I later sat through a finding of fact hearing with my usual air of detachment which I can now link to vicarious trauma. An expert medical witness was asked to demonstrate how violently the now blind baby had been assaulted. He rocked his arms vigorously back and forth. When asked to articulate further he said the last time he had seen such injuries was when a large, heavy TV had accidentally fallen on a baby’s head.
I experienced more direct trauma when I bumped into the father and two of his mates in an isolated carpark. My heart pounding, I thought if he’s going to do me it will be now. Instead, he just muttered my name. Was this cowardice, or simply that he didn’t want his mates to know what he’d done?
Some years after qualifying, the trainee worker described above quit. She later told me that she couldn’t drive past the family court without feeling sick and shaky or stop feelings of guilt, however inappropriately, about the baby as it had been her case. She then told me how in a drunken stupor one night she’d tried to end it all with some pills.
In my final job in social work, a 12-year-old boy had been thrown out of a number of residential homes for aggressive behaviour. He rang me crying saying, “I loved it there, please tell them I’ve learnt my lesson and to give me another chance.”
This sobbing, vulnerable kid really got to me.

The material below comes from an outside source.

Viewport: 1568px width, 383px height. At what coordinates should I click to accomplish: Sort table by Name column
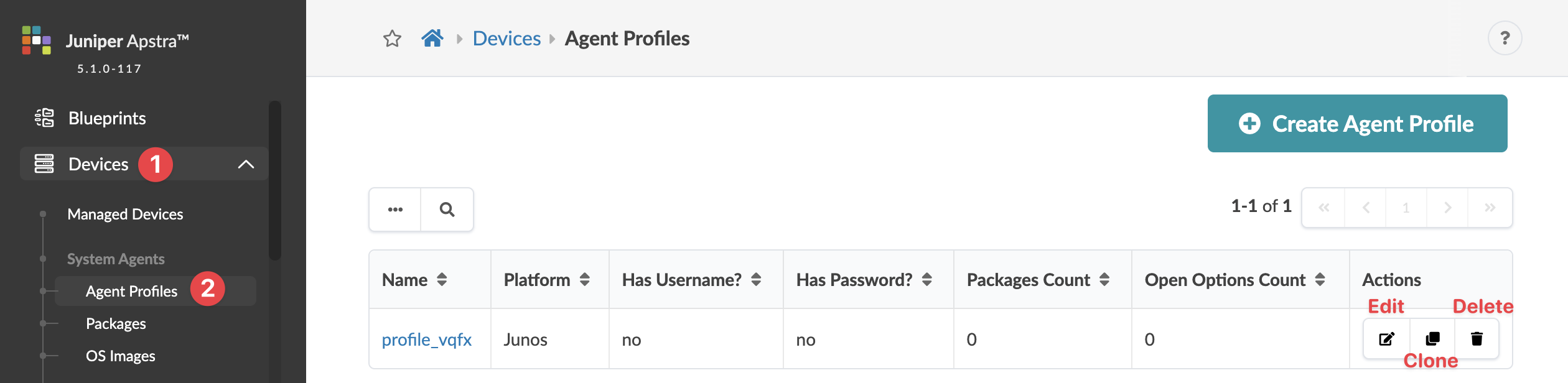point(442,280)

If you are to have a career in social work exposure to some form of trauma is inevitable. Empathy by default makes you vulnerable to vicarious trauma and it’s easy to be drawn in. Ten years into my career the impact of this emotional rollercoaster caught up with me. Physically it led to panic attacks along with excessive sweating.
I also felt l an overwhelming sense of responsibility to challenge and rectify the social injustices that many of the people we work with face. A somewhat older, cynical, caustic colleague used to warn me I’d burn out. Unfortunately with regard to the job she was referring to she was absolutely right.
Clearly I’m not as tough as I think I am.